By SumGuy 10 min read
Dragonfly: P2P Container Image Distribution at Scale

Your Registry Is Not a CDN (Stop Pretending It Is)

You’ve got a shiny K8s cluster. Rolling deployment kicks off. Kubernetes signals all 200 nodes to pull the new ml-inference:v3.14 image. It’s 4GB. Every single node hits your registry — or your Cloudflare-cached mirror, or your Harbor instance — simultaneously, at full speed.

Congratulations. You’ve just invented a thundering herd attack against your own infrastructure.

Your registry buckles. Nodes time out. The deployment stalls. Someone gets paged at 2 AM (maybe you). And the worst part? 80% of those nodes ended up pulling the same bytes from the same upstream. They were sitting right next to each other, network-wise, but they all went the long way around.

Here’s the fix: Dragonfly. CNCF graduated project, P2P overlay for container image and file distribution, and the reason Alibaba doesn’t have a senior engineer crying into their keyboard every deploy day.


What Dragonfly Actually Is

Dragonfly is a peer-to-peer file distribution system purpose-built for container images and large file transfers. It sits between your nodes and your registry and turns every completed download into a seed peer for the next node in line.

Think of it like BitTorrent, except instead of pirating Linux ISOs, you’re distributing your production container images — and it’s architected to handle the chaos of a K8s rolling deploy without falling over.

The project was open-sourced by Alibaba (they were running it at a scale that makes most people’s “big” feel very small) and is now a CNCF graduated project. That “graduated” status matters — it’s not just a promising experiment anymore. It’s been hardened, audited, and adopted by enough organizations that the rough edges are mostly gone.

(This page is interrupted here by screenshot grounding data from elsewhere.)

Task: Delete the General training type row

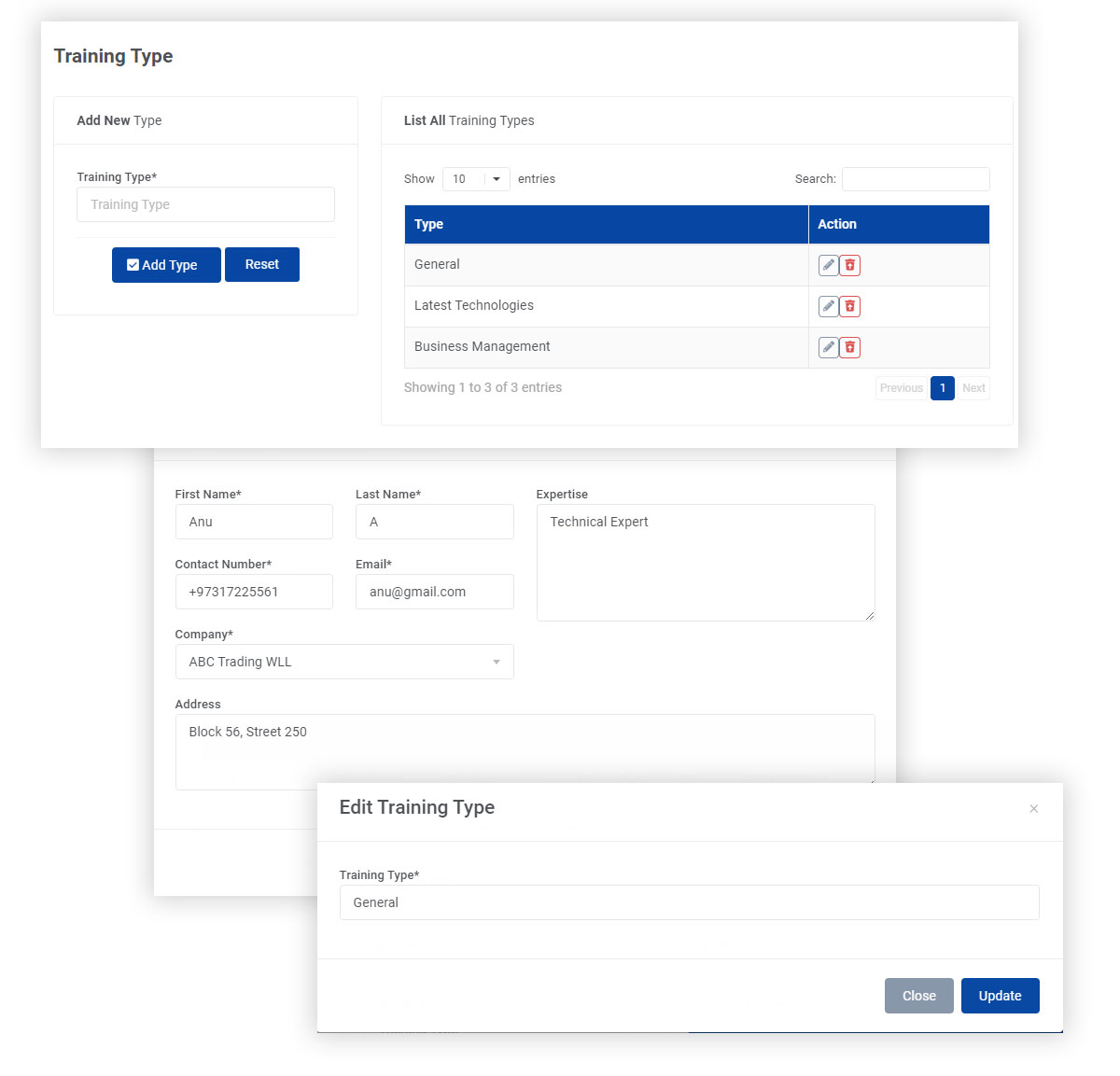Action: pyautogui.click(x=849, y=265)
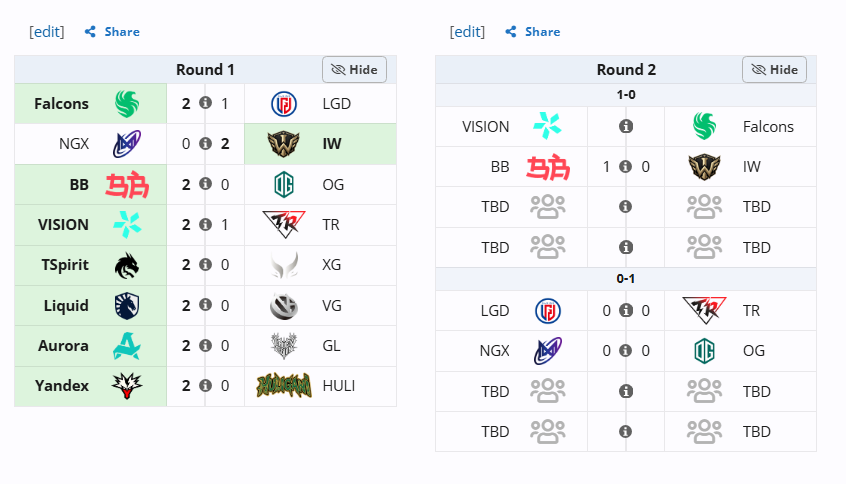Open match info for BB vs IW in Round 2
The width and height of the screenshot is (846, 484).
coord(625,167)
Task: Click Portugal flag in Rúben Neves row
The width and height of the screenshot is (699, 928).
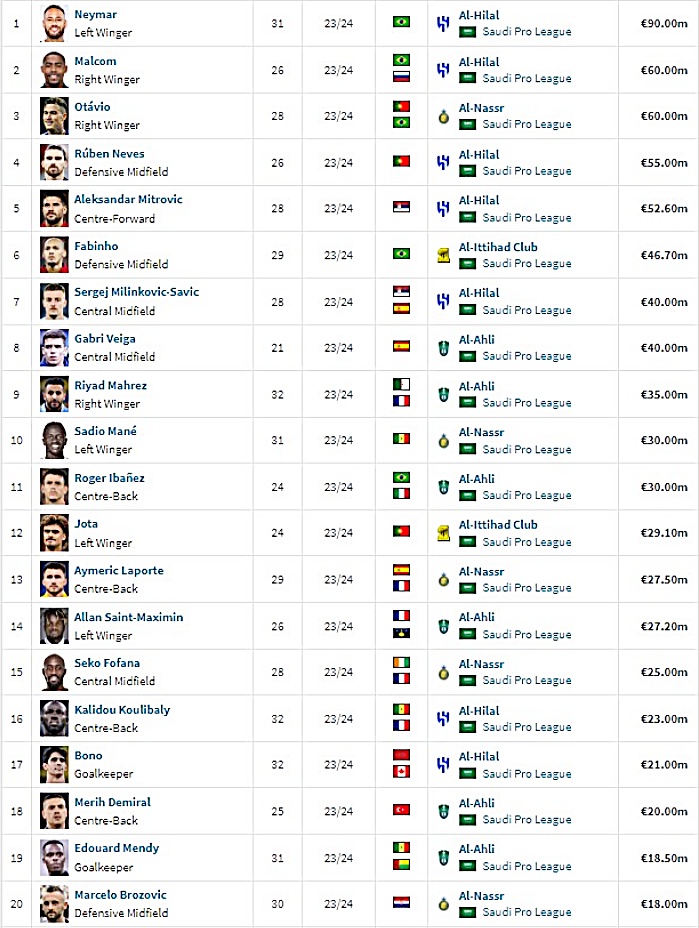Action: click(x=401, y=161)
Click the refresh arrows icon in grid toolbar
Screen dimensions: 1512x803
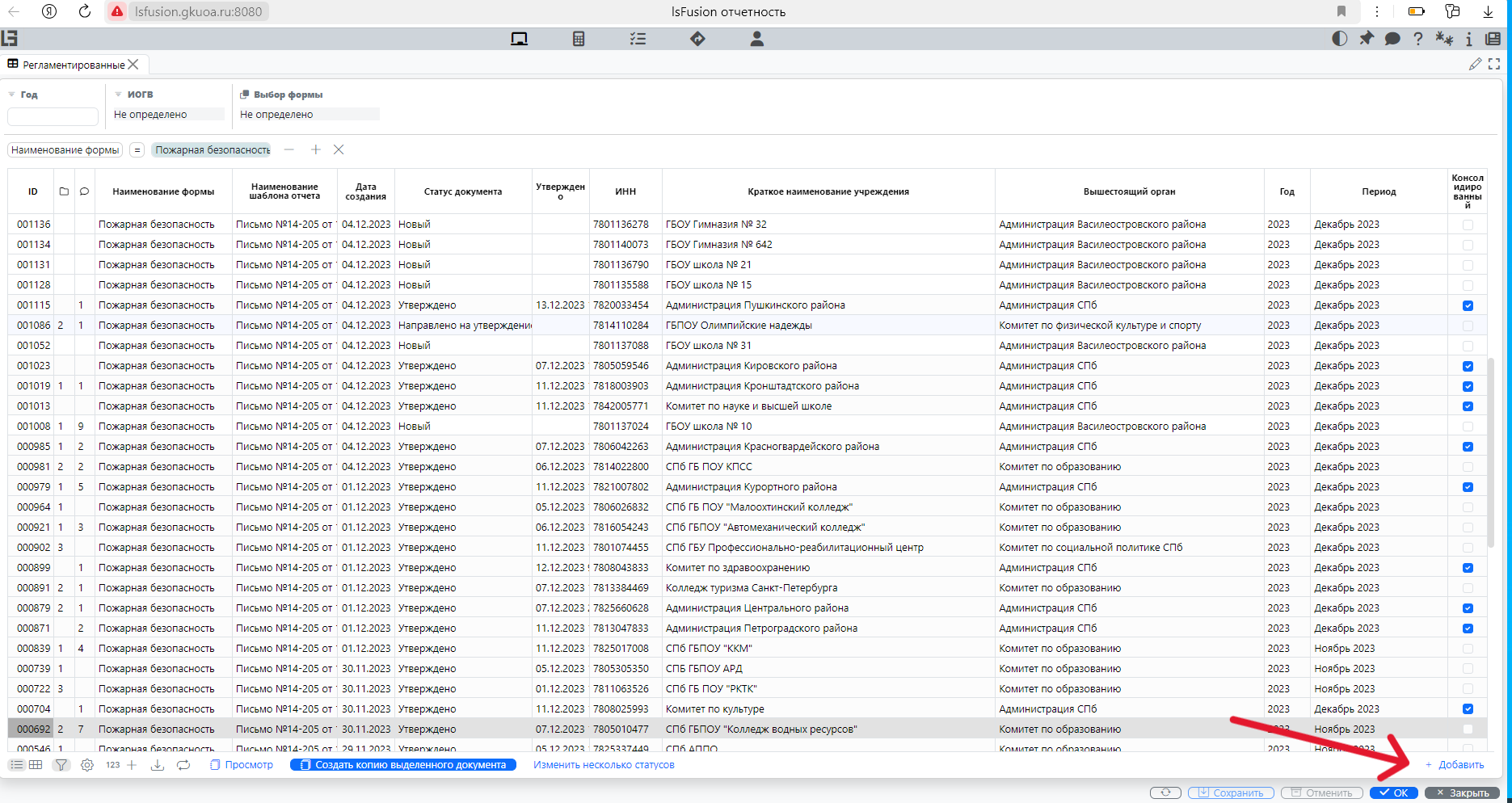(183, 765)
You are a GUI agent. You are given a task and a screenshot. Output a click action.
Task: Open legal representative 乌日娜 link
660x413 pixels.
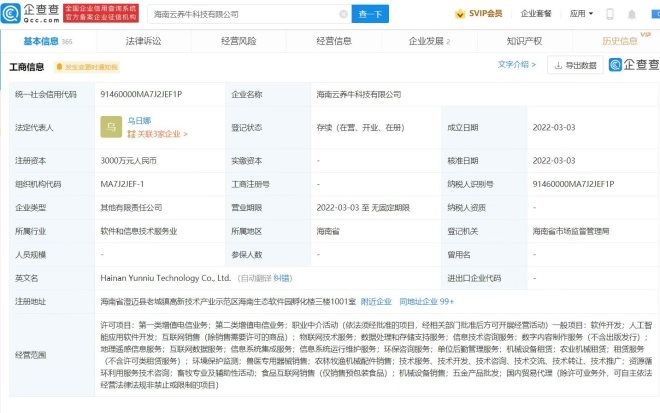click(139, 120)
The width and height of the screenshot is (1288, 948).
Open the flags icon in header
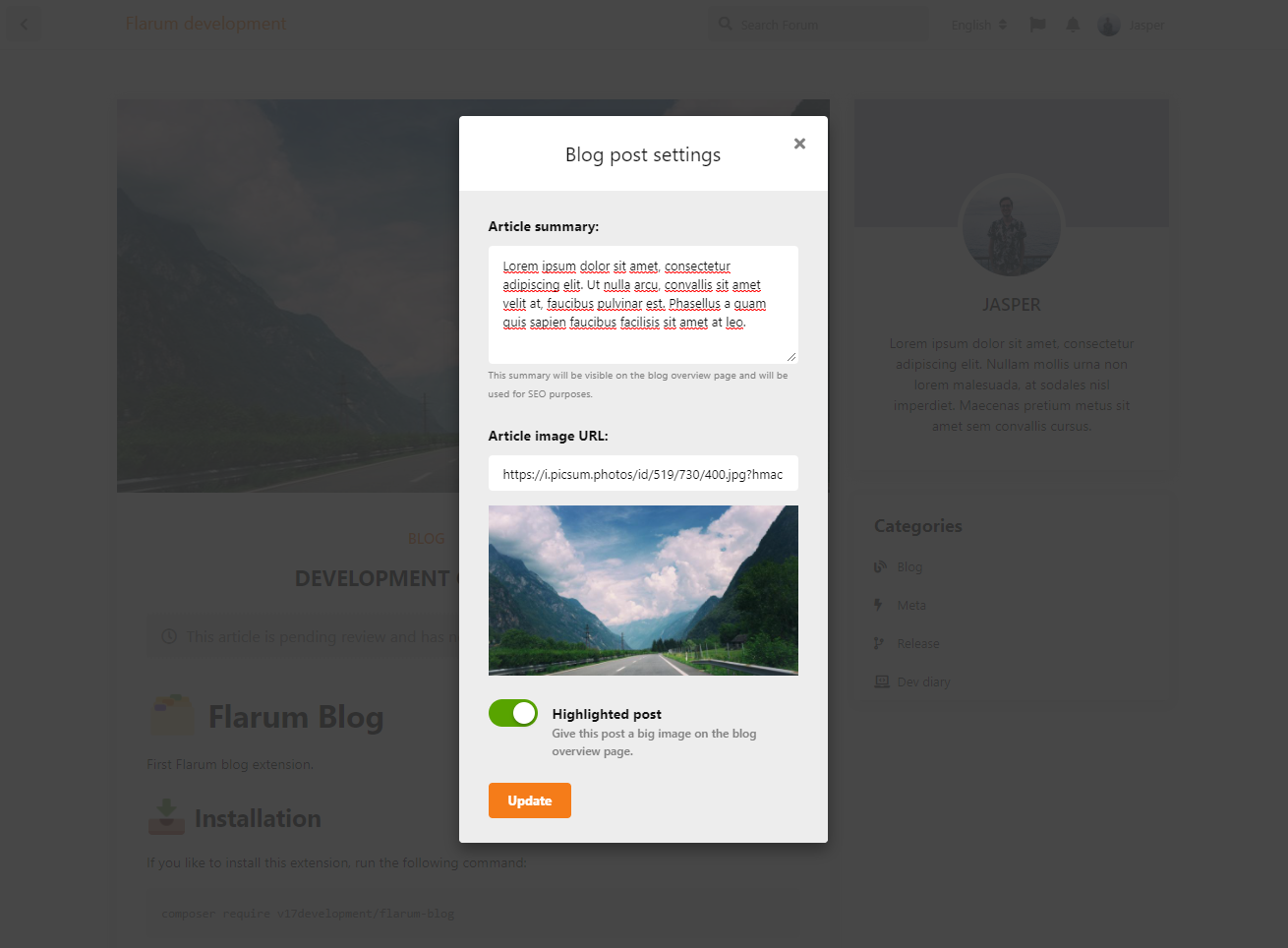click(1037, 25)
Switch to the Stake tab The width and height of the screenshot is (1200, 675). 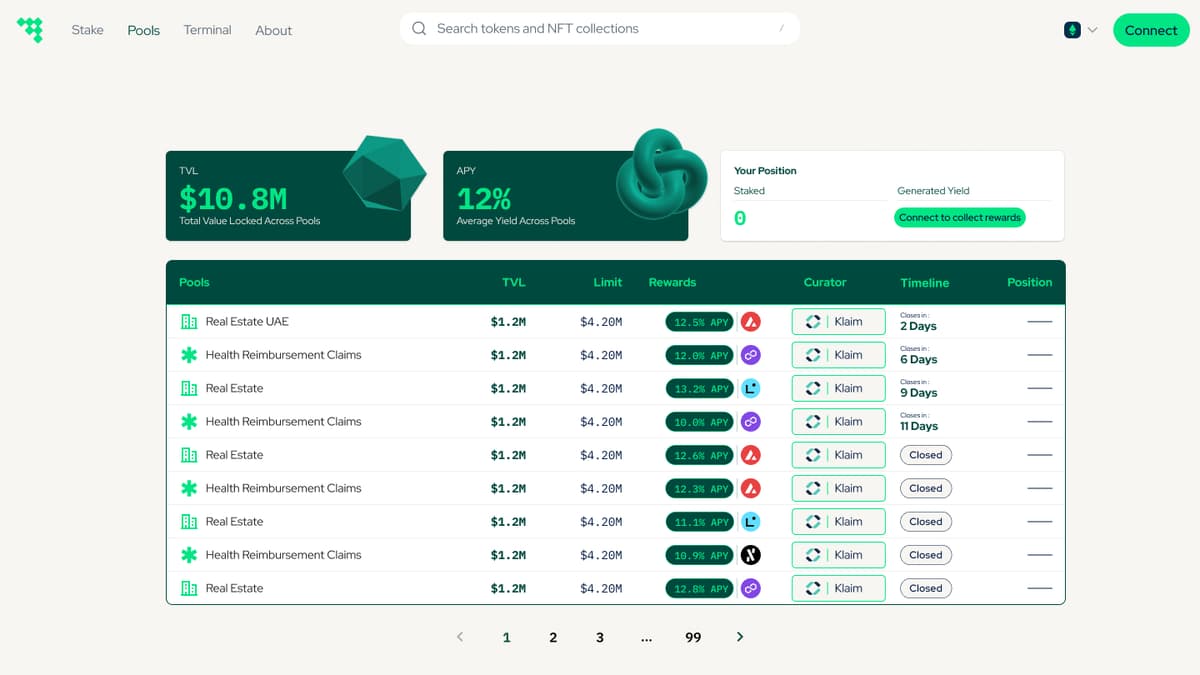point(87,30)
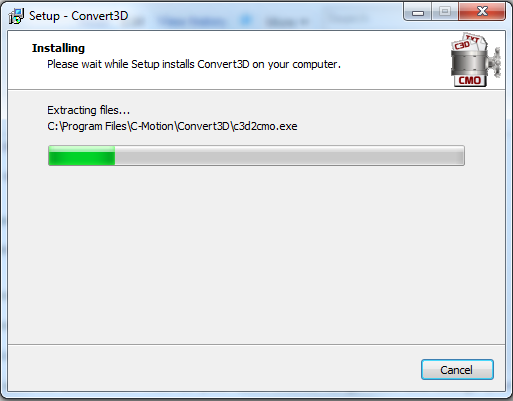
Task: Click the bold Installing heading
Action: click(x=58, y=48)
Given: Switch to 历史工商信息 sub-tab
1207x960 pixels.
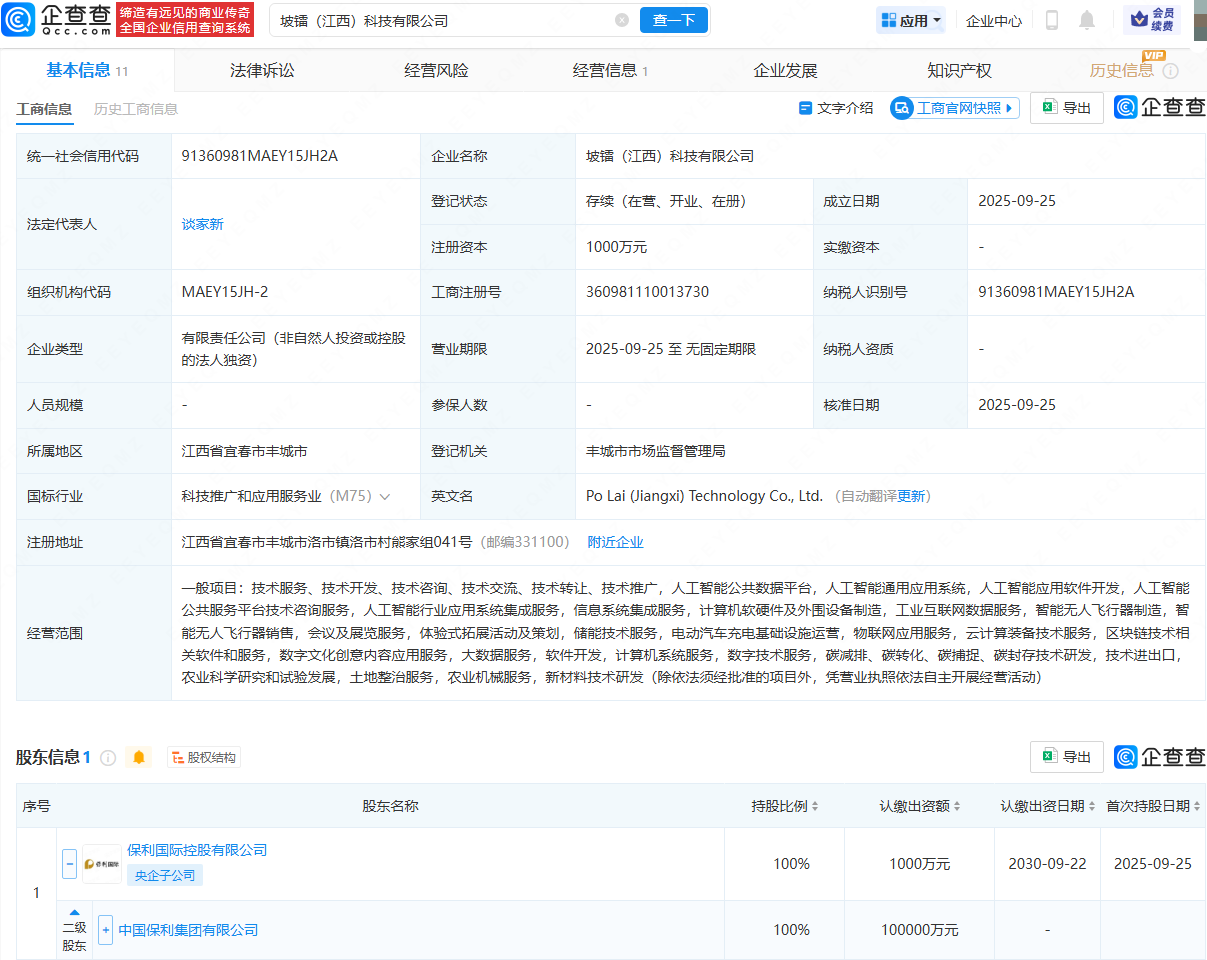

The Four Pieces That Matter

Manager — The control plane. Stores configuration, manages seed peer groups, exposes a UI and REST API. Think of it as the coordinator that knows where everything lives.

Scheduler — The brains of the P2P operation. When a peer wants a file, the scheduler figures out who has what pieces and builds the optimal download plan. It’s doing the BitTorrent “who has chunk X” math, but for container layers.

dfdaemon (dfget) — Runs on every node. This is your local agent: intercepts image pulls, talks to the scheduler, downloads from peers and seeds what it has. It also acts as a transparent proxy for containerd or docker via a mirror config — no application changes needed.

Seed Peers — Dedicated nodes that always maintain a warm cache. They pull from the origin registry once, then the rest of the cluster pulls from them (and from each other). Like having a local mirror, except the mirror is distributed across your entire fleet.


Why This Crushes Large Deployments

Let’s do the math on 200 nodes pulling a 4GB image without Dragonfly:

With Dragonfly and seed peers:

The analogy that fits here: it’s like hiring a forklift to move boxes across a warehouse vs. having every worker walk to the loading dock individually. Technically they’d all get their boxes eventually, but your warehouse operations have ground to a halt and the forklift driver is wondering why no one planned this better.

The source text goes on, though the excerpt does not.